Of course, any legitimate industry will have security, privacy, compliance, etc., but that’s obvious, so I’ll skip it.

What Does Aeon Have to Do with AaaS?

Autonomy (and 24/7 uptime) is the most basic requirement of AaaS. Yet few products currently address this with practical, eye-catching solutions. This is a key judgment I’ve made about Agent development: The demand for autonomy is already more urgent than for harness (because current harness technology and methodology are already decent). You can’t expect users to always run their Codex or OpenClaw locally for various automation needs — office work, information gathering, operations, real-time issue resolution, etc.

Aeon’s first step is to offer a modest but practical solution for autonomy — something I could definitely use in my next product.

This solution has its flaws: being based on a GitHub repo creates a clear barrier for non-technical users, and it can’t meet on-premise deployment needs.

But its strengths are even more obvious: It provides a one-click template for technical users to quickly deploy, and it can potentially be transformed into a complete service.

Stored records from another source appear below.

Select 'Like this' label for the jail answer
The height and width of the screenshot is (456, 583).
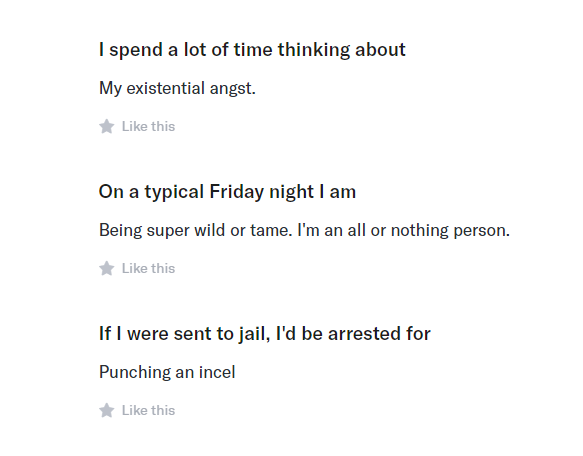click(148, 410)
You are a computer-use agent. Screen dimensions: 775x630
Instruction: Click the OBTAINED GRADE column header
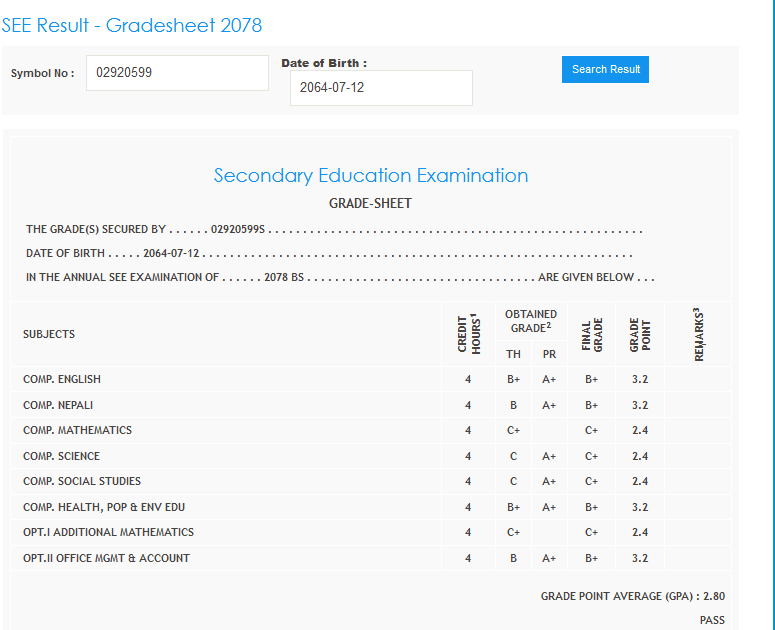531,320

Plus, being backed by GitHub gives Agent operations immense security (ironically, GitHub was recently breached, but even so, I’d trust GitHub Actions far more than an OpenClaw deployed on a VPS).

The Next Step for AaaS

Interestingly, I can almost see all the building blocks on the path to AaaS — just stitching them together might get us there: There’s a wealth of resources for harness and skills. Autonomy can rely on Aeon. Self-evolution can rely on Evomap. Problem-solving can rely on more powerful base models and tool calls. So, problem solved? No.

The real problem is that we’re not ready.

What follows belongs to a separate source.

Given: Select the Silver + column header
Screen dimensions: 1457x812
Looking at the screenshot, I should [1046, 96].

This is an entirely different dimension and evaluation standard for Agents. Whether an Agent is valuable no longer depends on a single impressive answer or whether it can solve a problem once. It depends on whether it can last long-term, work stably, be constrained, self-recover after errors, and earn user trust as a service.

So I’m happy to see the Aeon ecosystem take off. This is certainly not the endgame — it’s a beginning. An open exam for Agent Autonomy: Can they truly be trusted? Can they deliver reliably and correctly?